Numa espécie de homenagem ao jogo do telefone estragado, estas conclusões deram origem nos meios da especialidade a títulos como "Estudo diz que compradores de vinil são pessoas de meia idade solitárias e introvertidas" e "Aparentemente, a maioria dos compradores de vinil são pessoas de meia idade solitárias". Há que tornar as coisas mais interessantes. E transformar a maior tendência para a compra de discos dentro de um grupo etário numa "maioria" e uma variação de três pontos percentuais numa diferença absoluta (há os solitários e os outros) são maneiras de o fazer. Mas, convenhamos, são exageros pouco aceitáveis por parte dos meios em causa.
Em 2015, curiosamente, a MusicWatch, uma empresa norte-americana de estudos de mercado focada na indústria musical, tinha chegado a uma conclusão bastante diferente: cerca de metade das compras de vinil nos Estados Unidos são feitas por pessoas com menos de 25 anos. Ora, há três explicações possíveis para isto: a primeira hipótese é os norte-americanos e os britânicos que compram vinil serem muito, muito diferentes; a segunda é ter havido uma mudança significativa nos hábitos de consumo de música em vinil de um ano para o outro; a terceira (e mais provável) é pelo menos um dos estudos ter falhas graves de metodologia e, por isso, ter resultados enviesados.
Esta é, de resto, uma tendência que não afeta só a indústria da música. Os estudos que dizem que o café faz mal para logo a seguir serem contrariados por outros estudos que dizem que o café faz bem, por exemplo, demonstram-no bem. Mas é indiferente, desde que haja partilhas no Facebook e no Twitter, aparentemente.

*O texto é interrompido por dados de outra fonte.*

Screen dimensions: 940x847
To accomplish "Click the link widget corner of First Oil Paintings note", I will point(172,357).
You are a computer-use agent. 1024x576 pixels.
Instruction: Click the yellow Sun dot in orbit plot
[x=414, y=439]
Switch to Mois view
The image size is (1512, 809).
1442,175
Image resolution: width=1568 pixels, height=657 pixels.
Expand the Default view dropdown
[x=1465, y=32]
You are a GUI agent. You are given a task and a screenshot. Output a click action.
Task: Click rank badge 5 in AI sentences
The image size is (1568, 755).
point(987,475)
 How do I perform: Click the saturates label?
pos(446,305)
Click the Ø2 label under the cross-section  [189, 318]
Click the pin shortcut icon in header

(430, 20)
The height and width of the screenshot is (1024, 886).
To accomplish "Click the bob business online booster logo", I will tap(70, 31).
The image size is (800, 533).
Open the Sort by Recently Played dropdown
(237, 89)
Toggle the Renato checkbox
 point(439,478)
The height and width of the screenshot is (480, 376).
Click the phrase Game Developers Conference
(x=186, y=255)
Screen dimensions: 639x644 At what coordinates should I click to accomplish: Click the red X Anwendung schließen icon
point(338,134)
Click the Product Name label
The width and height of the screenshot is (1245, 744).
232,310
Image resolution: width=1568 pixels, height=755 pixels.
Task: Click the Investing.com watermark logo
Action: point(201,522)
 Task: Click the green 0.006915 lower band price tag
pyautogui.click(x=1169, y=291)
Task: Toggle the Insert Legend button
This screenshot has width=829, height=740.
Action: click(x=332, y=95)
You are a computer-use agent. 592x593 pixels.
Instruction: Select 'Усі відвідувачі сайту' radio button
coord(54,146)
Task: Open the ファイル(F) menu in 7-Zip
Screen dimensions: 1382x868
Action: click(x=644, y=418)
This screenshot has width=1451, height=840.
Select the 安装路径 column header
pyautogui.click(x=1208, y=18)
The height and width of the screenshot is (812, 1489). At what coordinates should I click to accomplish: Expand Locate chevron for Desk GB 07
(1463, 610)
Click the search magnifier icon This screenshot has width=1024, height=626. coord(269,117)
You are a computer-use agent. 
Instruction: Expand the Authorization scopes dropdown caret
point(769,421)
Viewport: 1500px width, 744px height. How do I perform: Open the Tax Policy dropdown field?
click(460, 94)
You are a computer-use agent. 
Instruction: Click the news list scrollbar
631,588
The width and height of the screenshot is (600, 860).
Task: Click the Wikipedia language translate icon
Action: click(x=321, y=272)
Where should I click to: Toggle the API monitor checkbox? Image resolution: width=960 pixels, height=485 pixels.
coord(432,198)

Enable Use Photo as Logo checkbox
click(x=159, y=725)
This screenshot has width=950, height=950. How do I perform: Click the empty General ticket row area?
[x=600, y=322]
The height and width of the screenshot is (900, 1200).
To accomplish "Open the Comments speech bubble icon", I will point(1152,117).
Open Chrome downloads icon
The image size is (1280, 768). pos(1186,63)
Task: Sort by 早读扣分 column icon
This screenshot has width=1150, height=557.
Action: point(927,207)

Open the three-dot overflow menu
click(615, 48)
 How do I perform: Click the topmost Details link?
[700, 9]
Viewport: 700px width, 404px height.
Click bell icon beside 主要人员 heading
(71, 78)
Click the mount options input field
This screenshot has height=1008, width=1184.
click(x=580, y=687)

Ainda assim, o ressurgimento do vinil é uma realidade interessante e merece ser estudado. Quem são os principais responsáveis pelo regresso deste velho formato? Existe alguma relação entre ouvir música em streaming e a compra de vinil? Confirma-se que a relação destes consumidores com a música é mais intensa e, por isso, gastam mais dinheiro em concertos e merchandising, por exemplo? Uma mistura entre preconceito e senso comum pode levar-nos a assumir que sim, mas não há nada como a ciência para nos ajudar a verificar hipóteses como estas. Certo é que as vendas de vinil têm vindo a aumentar nos últimos anos - ainda que estejam muito abaixo dos números atingidos nas décadas de 1970 e 1980 - e que os retalhistas começaram a dar mais atenção ao formato. A cadeia de supermercados britânica Tesco, a cadeia de livrarias Barnes & Noble e, no caso português, lojas como a Fnac e a Worten, que têm dado mais espaço ao vinil, são bons exemplos. Mas entretanto é melhor começarem a preparar-se já para o regresso das cassetes.